Every entry that follows is to be duplicated exactly.

INFORMATION SUPPLIED:
::::::::::
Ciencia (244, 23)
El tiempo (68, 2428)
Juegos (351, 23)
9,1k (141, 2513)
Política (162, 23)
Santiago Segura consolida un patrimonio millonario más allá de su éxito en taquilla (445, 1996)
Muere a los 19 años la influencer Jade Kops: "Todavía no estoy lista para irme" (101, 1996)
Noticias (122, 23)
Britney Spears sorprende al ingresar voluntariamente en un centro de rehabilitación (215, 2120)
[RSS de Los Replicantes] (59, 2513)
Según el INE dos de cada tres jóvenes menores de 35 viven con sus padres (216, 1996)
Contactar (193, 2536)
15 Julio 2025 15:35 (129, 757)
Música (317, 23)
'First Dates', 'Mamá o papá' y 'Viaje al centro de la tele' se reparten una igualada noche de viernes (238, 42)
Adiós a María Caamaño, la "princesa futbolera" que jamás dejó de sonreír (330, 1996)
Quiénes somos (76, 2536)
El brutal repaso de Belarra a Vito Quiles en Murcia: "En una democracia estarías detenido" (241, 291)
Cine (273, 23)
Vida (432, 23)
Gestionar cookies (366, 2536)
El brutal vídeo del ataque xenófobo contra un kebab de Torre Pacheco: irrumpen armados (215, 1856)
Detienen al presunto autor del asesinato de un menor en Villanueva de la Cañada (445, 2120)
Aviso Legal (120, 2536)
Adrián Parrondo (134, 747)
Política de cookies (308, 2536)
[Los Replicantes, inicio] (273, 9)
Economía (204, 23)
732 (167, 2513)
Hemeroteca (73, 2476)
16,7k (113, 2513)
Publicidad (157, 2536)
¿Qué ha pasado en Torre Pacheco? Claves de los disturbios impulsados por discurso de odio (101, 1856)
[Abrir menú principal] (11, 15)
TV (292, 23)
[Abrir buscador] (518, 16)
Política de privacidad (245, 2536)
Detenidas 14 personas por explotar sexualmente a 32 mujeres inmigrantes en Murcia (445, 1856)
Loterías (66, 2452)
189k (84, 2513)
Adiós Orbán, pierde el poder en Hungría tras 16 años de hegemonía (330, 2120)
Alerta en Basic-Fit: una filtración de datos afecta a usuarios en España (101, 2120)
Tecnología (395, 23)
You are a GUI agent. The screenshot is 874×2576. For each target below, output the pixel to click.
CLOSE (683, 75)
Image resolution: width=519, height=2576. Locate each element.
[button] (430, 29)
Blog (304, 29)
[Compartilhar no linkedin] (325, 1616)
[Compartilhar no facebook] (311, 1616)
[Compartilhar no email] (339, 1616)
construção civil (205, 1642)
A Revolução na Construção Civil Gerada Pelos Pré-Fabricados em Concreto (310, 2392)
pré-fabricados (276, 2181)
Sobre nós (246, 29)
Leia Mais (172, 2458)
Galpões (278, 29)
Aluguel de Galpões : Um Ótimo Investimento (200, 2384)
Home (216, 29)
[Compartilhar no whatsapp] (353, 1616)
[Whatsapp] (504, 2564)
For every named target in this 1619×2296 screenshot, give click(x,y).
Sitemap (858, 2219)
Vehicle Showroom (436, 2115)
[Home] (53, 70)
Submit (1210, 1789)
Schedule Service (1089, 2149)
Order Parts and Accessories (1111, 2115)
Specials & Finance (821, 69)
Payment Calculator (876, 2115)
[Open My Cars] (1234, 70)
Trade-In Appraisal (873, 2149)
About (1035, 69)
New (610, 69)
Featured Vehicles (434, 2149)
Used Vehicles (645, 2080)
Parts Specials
::::::::::
ANSWER BOX:
Ciencia (244, 23)
El tiempo (68, 2428)
Juegos (351, 23)
9,1k (141, 2513)
Política (162, 23)
Santiago Segura consolida un patrimonio millonario más allá de su éxito en taquilla (445, 1996)
Muere a los 19 años la influencer Jade Kops: "Todavía no estoy lista para irme" (101, 1996)
Noticias (122, 23)
Britney Spears sorprende al ingresar voluntariamente en un centro de rehabilitación (215, 2120)
[RSS de Los Replicantes] (59, 2513)
Según el INE dos de cada tres jóvenes menores de 35 viven con sus padres (216, 1996)
Contactar (193, 2536)
15 Julio 2025 15:35 (129, 757)
Música (317, 23)
'First Dates', 'Mamá o papá' y 'Viaje al centro de la tele' se reparten una igualada noche de viernes (238, 42)
Adiós a María Caamaño, la "princesa futbolera" que jamás dejó de sonreír (330, 1996)
Quiénes somos (76, 2536)
El brutal repaso de Belarra a Vito Quiles en Murcia: "En una democracia estarías detenido" (241, 291)
Cine (273, 23)
Vida (432, 23)
Gestionar cookies (366, 2536)
El brutal vídeo del ataque xenófobo contra un kebab de Torre Pacheco: irrumpen armados (215, 1856)
Detienen al presunto autor del asesinato de un menor en Villanueva de la Cañada (445, 2120)
Aviso Legal (120, 2536)
Adrián Parrondo (134, 747)
Política de cookies (308, 2536)
[Los Replicantes, inicio] (273, 9)
Economía (204, 23)
732 (167, 2513)
Hemeroteca (73, 2476)
16,7k (113, 2513)
Publicidad (157, 2536)
¿Qué ha pasado en Torre Pacheco? Claves de los disturbios impulsados por discurso de odio (101, 1856)
[Abrir menú principal] (11, 15)
TV (292, 23)
[Abrir buscador] (518, 16)
Política de privacidad (245, 2536)
Detenidas 14 personas por explotar sexualmente a 32 mujeres inmigrantes en Murcia (445, 1856)
Loterías (66, 2452)
189k (84, 2513)
Adiós Orbán, pierde el poder en Hungría tras 16 años de hegemonía (330, 2120)
Alerta en Basic-Fit: una filtración de datos afecta a usuarios en España (101, 2120)
Tecnología (395, 23)
You are a GUI agent. The screenshot is 874×2576. For each target below, output the pixel to click.
CLOSE (683, 75)
Image resolution: width=519, height=2576. Locate each element.
[button] (430, 29)
Blog (304, 29)
[Compartilhar no linkedin] (325, 1616)
[Compartilhar no facebook] (311, 1616)
[Compartilhar no email] (339, 1616)
construção civil (205, 1642)
A Revolução na Construção Civil Gerada Pelos Pré-Fabricados em Concreto (310, 2392)
pré-fabricados (276, 2181)
Sobre nós (246, 29)
Leia Mais (172, 2458)
Galpões (278, 29)
Aluguel de Galpões : Um Ótimo Investimento (200, 2384)
Home (216, 29)
[Compartilhar no whatsapp] (353, 1616)
[Whatsapp] (504, 2564)
For every named target in this 1619×2296 screenshot, give click(x,y).
Sitemap (858, 2219)
Vehicle Showroom (436, 2115)
[Home] (53, 70)
Submit (1210, 1789)
Schedule Service (1089, 2149)
Order Parts and Accessories (1111, 2115)
Specials & Finance (821, 69)
Payment Calculator (876, 2115)
[Open My Cars] (1234, 70)
Trade-In Appraisal (873, 2149)
About (1035, 69)
New (610, 69)
Featured Vehicles (434, 2149)
Used Vehicles (645, 2080)
Parts Specials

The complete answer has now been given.